The offshore-wind industry is growing quickly (both in the United States and around the world), as summarized in a recent podcast from the Union of Concerned Scientists. An article in the Verge points out that one of the challenges facing this growing industry is the need for specialized ships to move the large devices and support construction. This problem is being made more acute by the fact that offshore-wind turbines are growing larger, rendering obsolete even ships built relatively recently.

A new study summarized by Anthropocene Magazine concludes that, if we phased out the consumption of meat over the next 15 years, more than half the net-emissions reductions needed to keep global warming to below 2°C by 2100 would be achieved. This major impact is derived mainly by reducing the emissions of nitrous oxide and methane from livestock operations. The transition to meat-free diets will require significant investment to be fair and inclusive, as in some parts of the world protein-rich plant-based diets are more expensive than diets based on animal protein. The study points out the importance of dietary changes, and concludes that “reducing or eliminating animal agriculture should be at the top of the list of potential climate solutions.” (Note: the authors work for Impossible Foods, a company seeking to replace animal agriculture.)

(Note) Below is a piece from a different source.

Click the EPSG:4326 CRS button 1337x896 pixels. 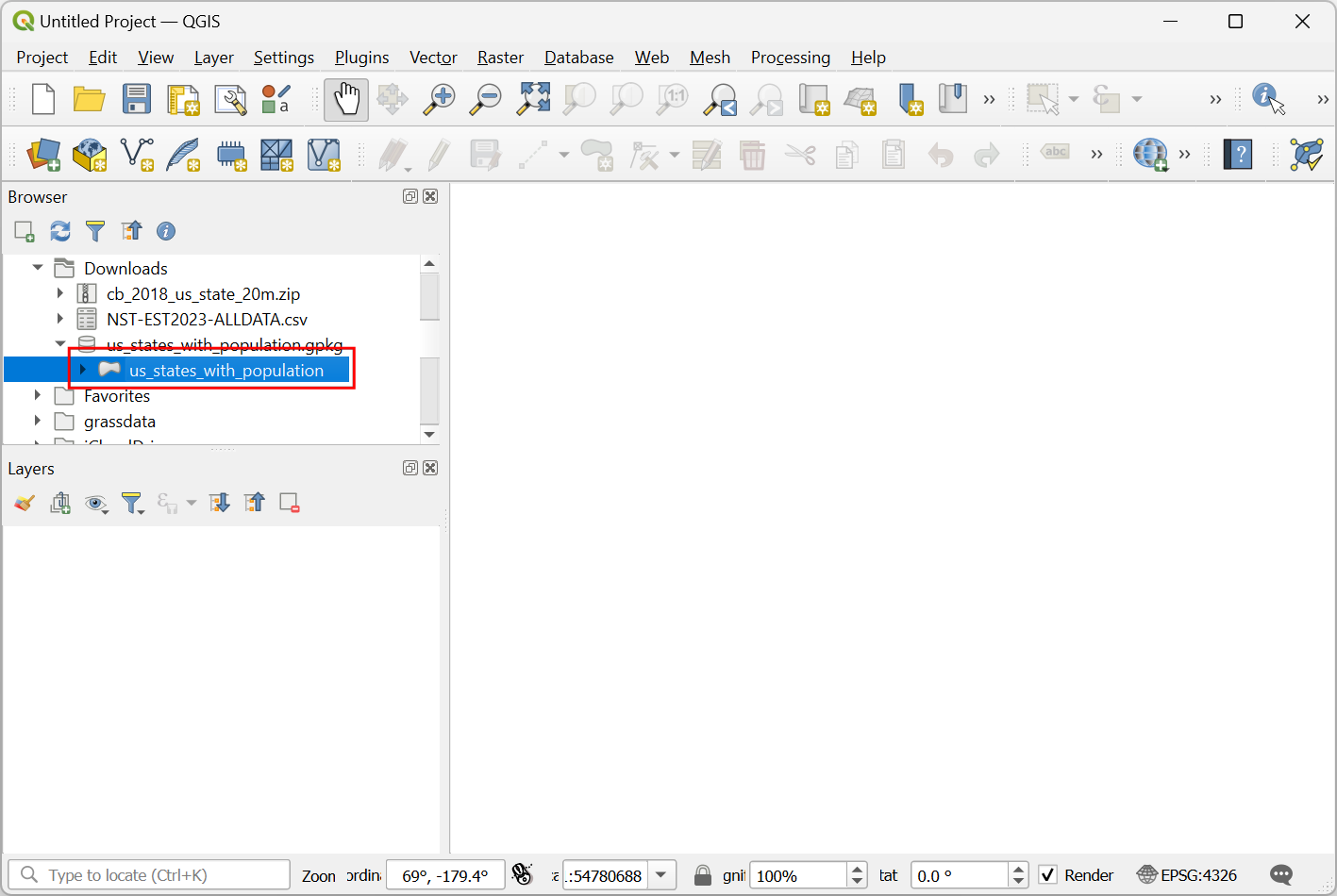click(1187, 875)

The bipartisan infrastructure bill that became law last fall was touted for its investment in electric-car charging, public transit and technologies that will support the transition away from fossil fuels. The New York Times reports that the bill also gives states $273 billion for highways over five years, with few strings attached. This could lead to new roads that drive transportation emissions higher in coming decades due to “induced traffic demand”: new roads (or lanes added to reduce congestion) just cause more cars to show up, increasing vehicle miles traveled. A transit expert notes, “It’s not always intuitive to people, but the economic logic is pretty simple: If you make driving easier, people will do more of it.” The article describes how the state of Colorado is attempting to address this difficult problem.

Grist reports that the U.S. Army has released a plan to reduce its climate pollution to 50% of 2005 levels by 2030 and achieve net-zero emissions by 2050. This demonstrates that the Army has recognized the threat posed by climate change, and the plan notes the present and future impacts of climate change on the Army’s infrastructure. However, many are criticizing the plan as vague and insufficient (e.g., it does not address aircraft emissions).

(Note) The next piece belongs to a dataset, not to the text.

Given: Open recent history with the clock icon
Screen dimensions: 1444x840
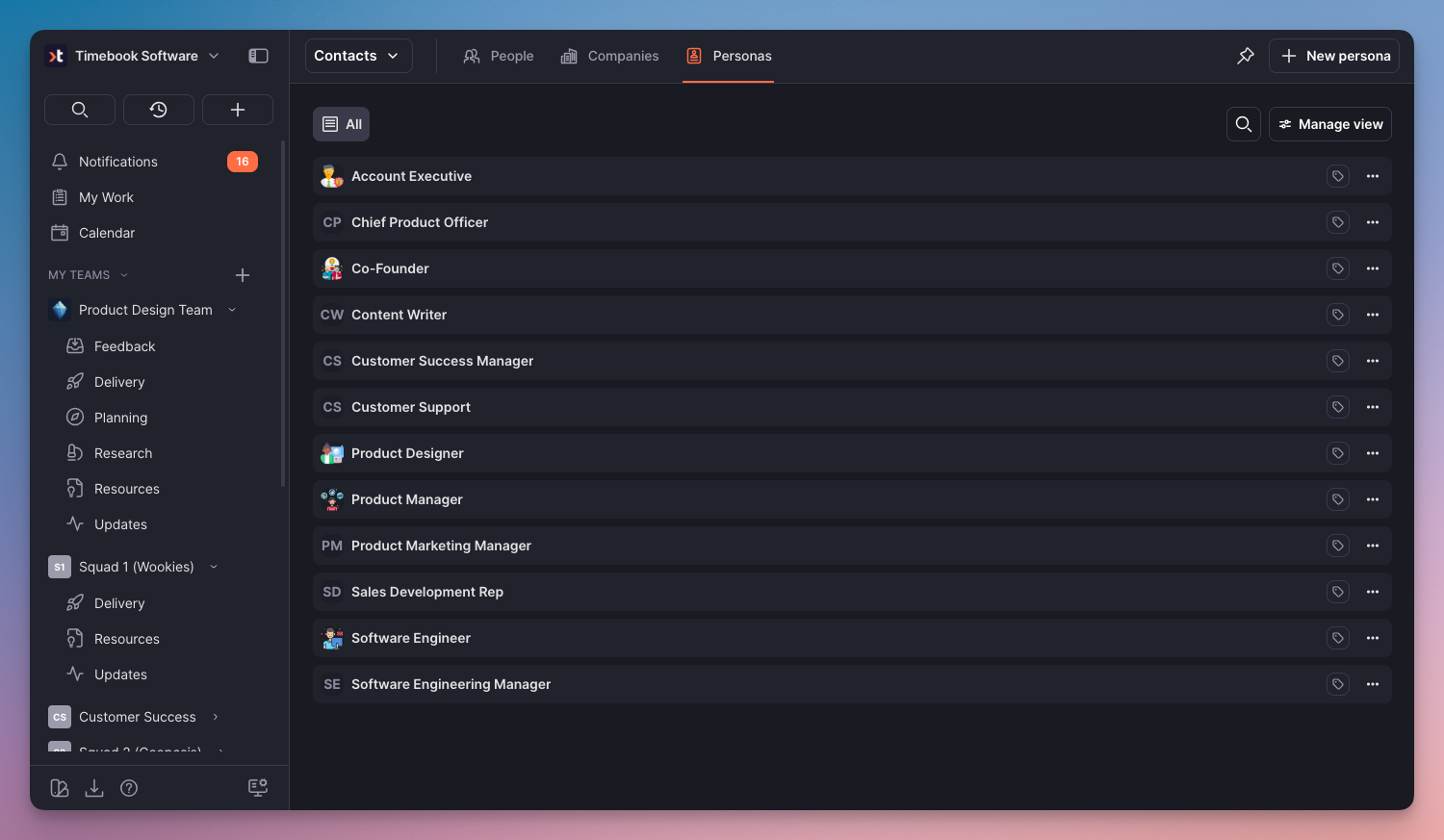Looking at the screenshot, I should click(159, 110).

An op-ed in the New York Times describes the foreign-policy and national-security implications of the present distribution of materials, mining and manufacturing capacity for batteries. While the fracking boom in the U.S. Has (for the moment) eliminated our country’s need to depend upon foreign sources of oil and gas, our renewable-energy revolution is presently dependent upon China’s supply of raw materials and manufacturing power. The authors note that “As of last year, 211 major battery factories were planned or under construction around the world; 12 were in the United States, 156 were in China.”

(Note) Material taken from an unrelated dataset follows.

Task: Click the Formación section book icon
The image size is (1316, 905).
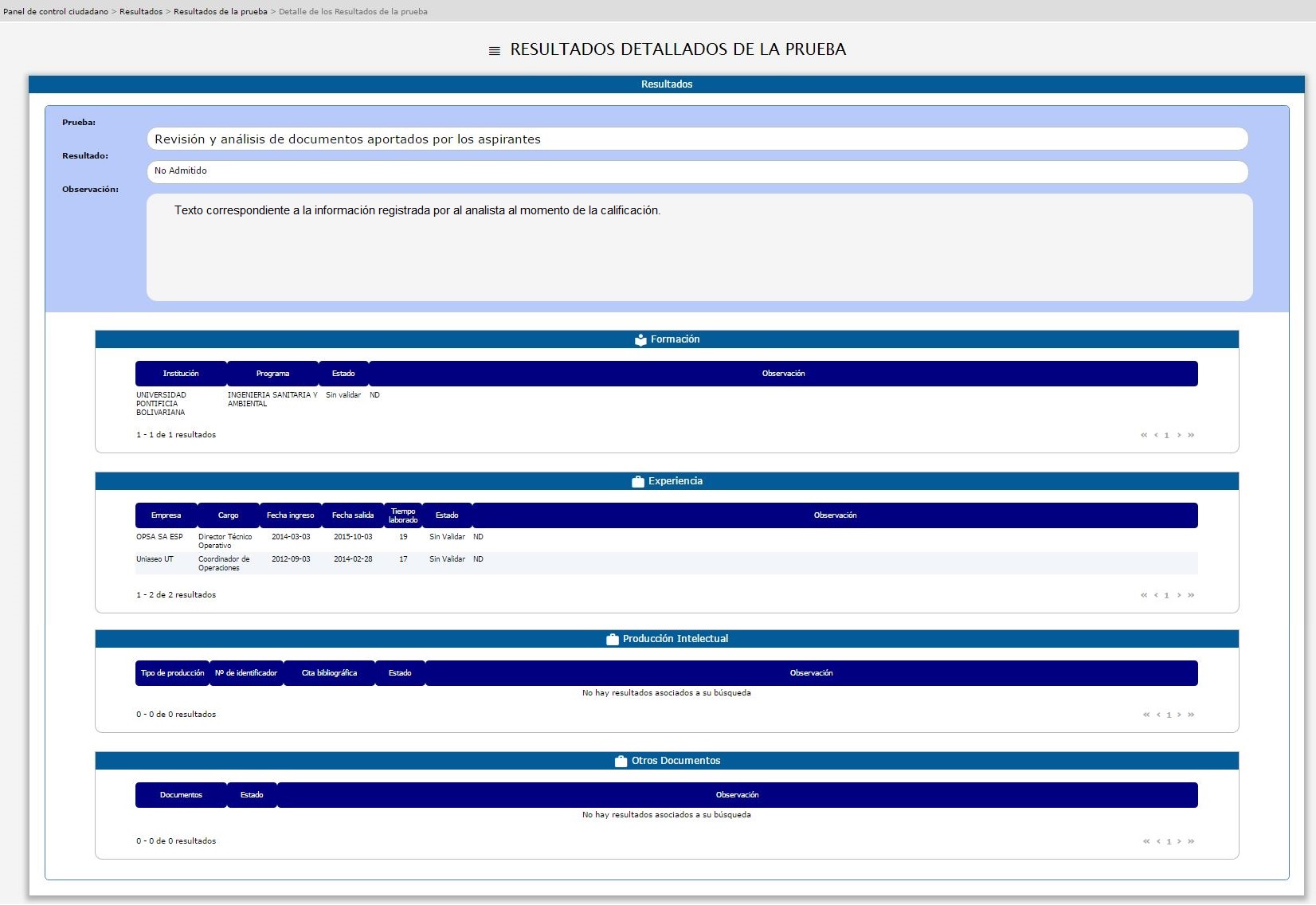Action: [640, 340]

In an In Brief last year, I noted research from the University of California suggesting that covering California’s irrigation canals with solar cells could provide half of California’s need for carbon-free electricity while also enhancing water supplies by reducing evaporative losses. Now the Modesto Bee reports that the Turlock Irrigation District has received a $20 million grant from the California Department of Water Resources to test this concept. (An article from Inside Climate News describes the project’s sponsor and history in some detail). Called Project Nexus by the District, the pilot study will examine issues such as how to integrate electricity generation and energy storage with grid access while not disrupting operation and maintenance of the canals.